|M.Sc Student||Kellner Dan Moshe|
|Subject||Analysis of the Hybrid Dynamics of a Planar Rigid Body|
with Two Frictional Contacts Near an Equilibrium
|Department||Department of Mechanical Engineering||Supervisor||Professor Yizhar Or|
|Full Thesis text|
Dynamical systems with unilateral frictional contacts are very common in the field of robotics in applications such as grasping and assembly in automated manufacturing lines, as well as in locomotion of legged robots. These kinds of systems must possess dynamic stability under external perturbations. Nevertheless, these systems are complex to model and analyze. Such systems are characterized by varying contact states including separation, stick-slip transitions which depend on the body’s dynamics, and impacts due to collisions at contacts. A major problem in such systems is the analysis of the dynamic response in a small neighborhood of a static equilibrium configuration under small perturbations in position and velocity. Only few studies were carried out in order to analyze the dynamical behavior of such systems. In particular, the recent work done by Varkonyi and Or  used a few simplifications and assumptions in order to develop a semi-analytic method for determination of stability of equilibrium configurations for a planar rigid body with two unilateral frictional contacts subjected to external force and inelastic impacts.

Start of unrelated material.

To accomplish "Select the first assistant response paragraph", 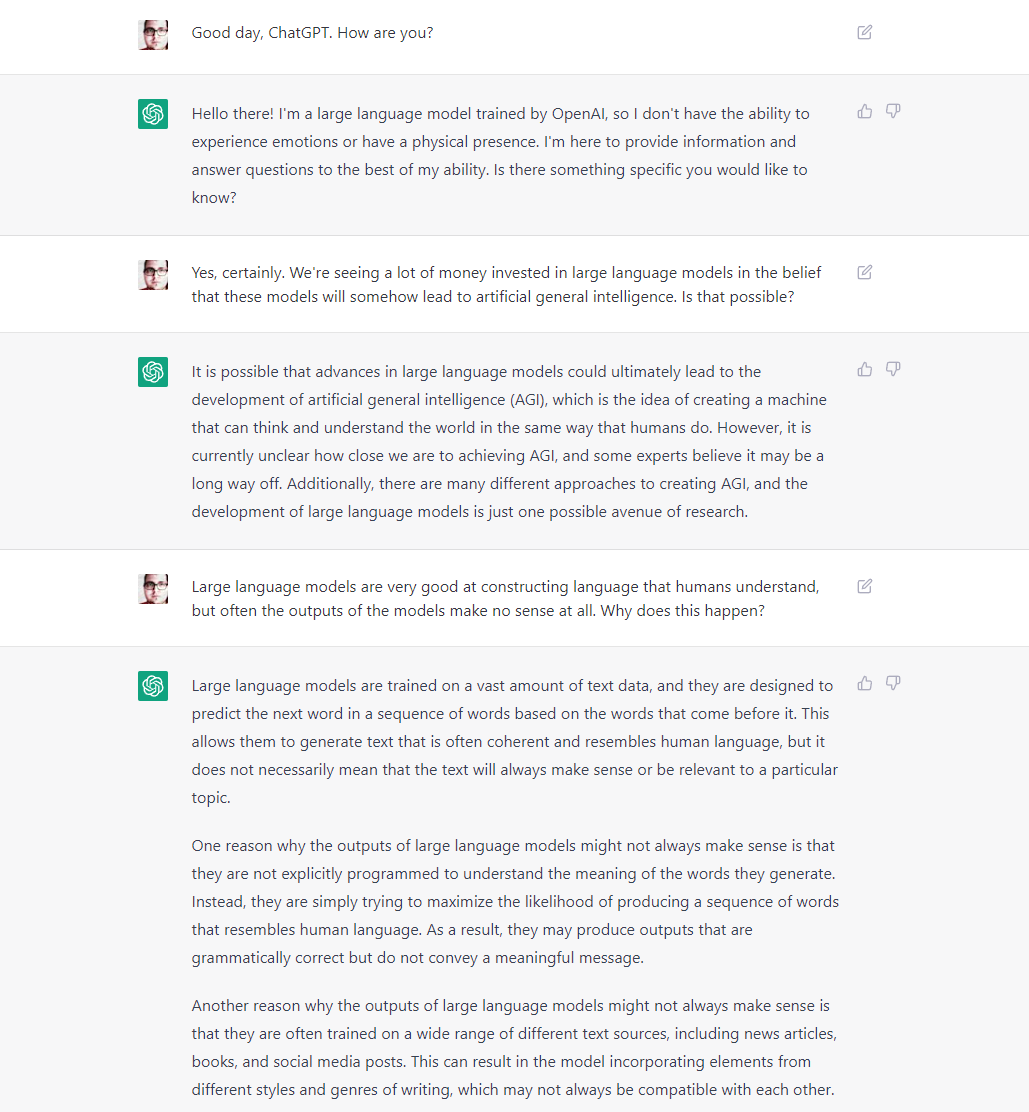I will 500,155.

In the current work, a full nonlinear formulation and numerical analysis of the system is presented. The full nonlinear dynamic equations under each possible contact state are formulated explicitly, as well as the impact law assuming inelastic collisions. Transitions graphs are plotted in order to demonstrate the possible transitions between contact modes and the conditions to stay in each contact mode or to move between them. Furthermore, a brief review of the “Zero Order Dynamics” (ZOD) simplification and a few assumptions which were used in Varkonyi and Or  to develop the semi-analytic stability analysis are presented here.
It is found that the ZOD simplification and the other assumptions have a very small (and impractical) region of validity. Nevertheless, for such small perturbations the responses calculated using the simplified and nonlinear methods are almost identical.